The pace of business is accelerating. At the same time, a large proportion of senior leaders from the Baby Boomer and early-Generation X groups who are preparing to leave the workforce They are handing over the reins to a younger cohort, and the timing could not be more critical.
Among those leaving are the leaders, mentors and specialists who built the company’s foundations. Some have been there since the beginning. Their knowledge and institutional memory represent decades of accumulated value.
When they leave, important questions arise. Could competitors gain easy access to your key clients? Would their departure damage your standing with auditors, merchant banks and major suppliers? How would remaining employees cope? And if your company is listed, how would the market react?
For clients, shareholders, board members and business associates, these questions all point to one concern: whether knowledge transfer has been planned, and done well.
Mitigating risk
Knowledge transfer starts with recognising that long-tenure employees fulfil multiple important roles. Their departure creates distinct and serious risks.
If a departing leader has driven innovation for years, their exit creates an intellectual property gap. If they have secured the annual renewal of contracts worth millions, their departure creates a relationship risk. When those contracts represent a major share of revenue, the risk extends to business continuity. Organisations also risk losing institutional knowledge, the unwritten understanding of decisions that align with the company’s ethos, the muscle-memory application of expertise under pressure, and the ability to command credibility in high-stakes meetings.
Transferral, to learn from the best
Knowledge transfer is far more than a basic handover which prepares a successor to take over a role or relationship.
When someone leaves an organisation after 20, 30 or more years of service, a complex psychology is inevitably at play. Sensitivity is required to unlock, in a process of discovery, the spectrum of insights they have.
This means conducting deep-dive, in-person interviews. Our experience with a large South African finance sector organisation shows that people share more freely when the process is designed around both the company and the individual.
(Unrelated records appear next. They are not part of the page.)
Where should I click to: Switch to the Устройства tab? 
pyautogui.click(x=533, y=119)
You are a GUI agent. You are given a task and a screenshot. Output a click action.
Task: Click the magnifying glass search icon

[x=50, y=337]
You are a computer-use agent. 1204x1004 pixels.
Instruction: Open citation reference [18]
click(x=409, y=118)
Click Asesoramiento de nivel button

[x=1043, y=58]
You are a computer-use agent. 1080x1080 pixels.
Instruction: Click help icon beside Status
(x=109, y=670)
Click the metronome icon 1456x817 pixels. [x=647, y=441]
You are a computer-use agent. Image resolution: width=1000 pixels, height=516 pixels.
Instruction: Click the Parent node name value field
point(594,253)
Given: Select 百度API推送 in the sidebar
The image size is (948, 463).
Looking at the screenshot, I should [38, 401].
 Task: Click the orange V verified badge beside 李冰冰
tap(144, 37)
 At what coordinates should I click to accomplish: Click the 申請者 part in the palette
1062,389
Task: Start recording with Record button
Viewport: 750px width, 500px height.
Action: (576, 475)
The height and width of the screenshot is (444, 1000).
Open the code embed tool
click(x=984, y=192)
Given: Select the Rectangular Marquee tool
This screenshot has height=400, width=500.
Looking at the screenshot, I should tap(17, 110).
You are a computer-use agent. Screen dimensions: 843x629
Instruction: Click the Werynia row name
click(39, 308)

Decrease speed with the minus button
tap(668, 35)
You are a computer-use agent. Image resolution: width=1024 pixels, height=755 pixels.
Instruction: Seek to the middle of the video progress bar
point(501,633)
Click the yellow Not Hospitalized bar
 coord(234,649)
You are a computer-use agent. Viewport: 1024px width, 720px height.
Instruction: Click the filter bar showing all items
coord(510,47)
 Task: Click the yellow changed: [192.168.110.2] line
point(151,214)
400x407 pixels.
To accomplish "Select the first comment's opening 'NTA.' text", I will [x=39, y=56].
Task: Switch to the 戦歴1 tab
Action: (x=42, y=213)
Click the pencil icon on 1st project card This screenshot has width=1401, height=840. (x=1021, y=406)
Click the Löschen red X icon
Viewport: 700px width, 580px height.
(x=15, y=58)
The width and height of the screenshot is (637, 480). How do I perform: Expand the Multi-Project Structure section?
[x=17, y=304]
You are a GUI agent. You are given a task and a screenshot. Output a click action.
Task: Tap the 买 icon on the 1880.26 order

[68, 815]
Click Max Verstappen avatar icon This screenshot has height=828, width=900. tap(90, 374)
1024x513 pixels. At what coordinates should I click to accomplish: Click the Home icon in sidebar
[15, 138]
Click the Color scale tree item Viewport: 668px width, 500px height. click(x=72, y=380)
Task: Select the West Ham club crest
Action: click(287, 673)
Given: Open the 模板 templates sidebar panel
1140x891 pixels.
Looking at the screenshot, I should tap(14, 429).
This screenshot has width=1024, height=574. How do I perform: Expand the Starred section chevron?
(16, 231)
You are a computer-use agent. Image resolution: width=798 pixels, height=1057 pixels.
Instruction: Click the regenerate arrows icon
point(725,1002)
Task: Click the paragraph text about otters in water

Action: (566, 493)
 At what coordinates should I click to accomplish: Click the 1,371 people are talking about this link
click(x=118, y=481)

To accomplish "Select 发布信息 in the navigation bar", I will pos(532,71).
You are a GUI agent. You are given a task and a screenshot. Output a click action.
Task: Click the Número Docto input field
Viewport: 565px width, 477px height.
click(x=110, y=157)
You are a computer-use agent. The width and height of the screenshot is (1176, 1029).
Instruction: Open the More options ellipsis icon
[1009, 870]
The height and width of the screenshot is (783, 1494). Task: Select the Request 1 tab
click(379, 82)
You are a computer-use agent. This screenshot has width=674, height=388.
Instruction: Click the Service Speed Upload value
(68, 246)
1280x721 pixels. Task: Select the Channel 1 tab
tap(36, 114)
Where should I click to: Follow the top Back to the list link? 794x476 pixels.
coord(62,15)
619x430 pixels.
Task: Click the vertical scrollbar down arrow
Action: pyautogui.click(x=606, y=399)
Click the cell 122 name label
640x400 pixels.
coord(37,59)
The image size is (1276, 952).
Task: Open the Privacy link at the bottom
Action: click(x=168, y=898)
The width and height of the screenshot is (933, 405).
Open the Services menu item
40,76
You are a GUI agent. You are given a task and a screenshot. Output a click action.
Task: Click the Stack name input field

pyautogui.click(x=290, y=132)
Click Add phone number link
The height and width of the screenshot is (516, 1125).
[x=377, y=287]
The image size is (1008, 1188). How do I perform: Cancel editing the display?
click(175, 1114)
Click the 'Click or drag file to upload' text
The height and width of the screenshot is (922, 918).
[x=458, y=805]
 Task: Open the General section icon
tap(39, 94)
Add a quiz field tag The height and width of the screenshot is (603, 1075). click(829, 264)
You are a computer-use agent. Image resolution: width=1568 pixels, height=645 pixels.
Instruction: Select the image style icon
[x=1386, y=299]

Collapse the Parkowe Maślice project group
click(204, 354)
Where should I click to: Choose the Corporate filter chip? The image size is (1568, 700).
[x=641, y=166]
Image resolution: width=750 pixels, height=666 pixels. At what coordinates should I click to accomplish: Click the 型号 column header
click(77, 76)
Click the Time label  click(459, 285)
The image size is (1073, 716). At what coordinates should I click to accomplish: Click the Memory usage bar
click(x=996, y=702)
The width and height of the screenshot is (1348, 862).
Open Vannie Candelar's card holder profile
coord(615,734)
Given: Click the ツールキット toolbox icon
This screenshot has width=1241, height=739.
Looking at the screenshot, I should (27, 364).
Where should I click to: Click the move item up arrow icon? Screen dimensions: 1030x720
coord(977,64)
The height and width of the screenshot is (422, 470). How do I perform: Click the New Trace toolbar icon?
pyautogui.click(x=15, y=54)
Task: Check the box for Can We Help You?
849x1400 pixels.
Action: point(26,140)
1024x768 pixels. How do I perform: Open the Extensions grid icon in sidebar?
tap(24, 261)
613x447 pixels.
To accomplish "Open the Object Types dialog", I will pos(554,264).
People also share more openly when an independent professional leads the process. Someone who brings genuine sensitivity and carries no prior history of tension with the individual. After all, would you share your deepest professional insights with someone focused on logistical efficiency rather than real understanding? Or with someone who has a history of disagreement or rivalry with you?
From risk to opportunity
At a basic level, any knowledge transfer process will surface surprising KPIs and practical tips for client delivery. However, a more thorough process goes deeper. It uncovers the personal habits and character traits that made that individual a high performer. It also reveals internal constraints, within the team, the function or the wider organisation, that limit performance across the business. Read the blog: How Finding Our Inner Voice Leads to Improved Decisions.
For this reason, knowledge transfer often connects to the most strategically important challenges a business faces. These challenges live in the collective memory of long-serving employees but remain invisible to leadership. Carefully executed, knowledge transfer therefore expands beyond retention. It becomes a source of operational improvement and a blueprint for strategic insight.
Weaving within and catalysing culture
Knowledge transfer initiatives have another valuable outcome: they renew and strengthen culture. Employees who receive meaningful knowledge from experienced colleagues feel the organisation has genuinely invested in them. When employees are motivated and engaged, their performance baseline rises. So does their willingness to pass that knowledge on to others. In turn, the more consistently these transfer cycles happen, the more sharing becomes a cultural norm rather than a one-off event.
Substance and scale
When organisations practise knowledge transfer consistently across a growing sample of experienced employees, a rich body of insight emerges. In practice, this becomes a learning curriculum built around critical skill sets, strategic issues and the practical realities of navigating the organisation’s internal and external environment.
This is why technology plays a powerful role. AI-driven, large-language models can build company-specific transfer modules from a cumulative dataset of institutional knowledge. These can be skills-based, task-based or event-specific. Consider this: a less experienced employee needs to prepare for a meeting with a major client. Relying on Google or ChatGPT would be risky. Neither knows the deal history, the client’s expectations or the relationship’s nuances. Now consider what changes if she can access 25 years of her predecessor’s experience. Adapted into a short-form Q&A, an animated learning module in the company’s LMS or LXP, or an immersive VR tool available at the moment she needs it. That changes everything
Knowledge transfer is partly about capturing what experienced people know and accelerating newer talent’s time to full capability. More fundamentally, it embeds the legacy of high performers into the organisation’s DNA. As a result, institutional knowledge is not lost when people leave. Instead, it becomes part of how the business thinks, performs and competes going forward.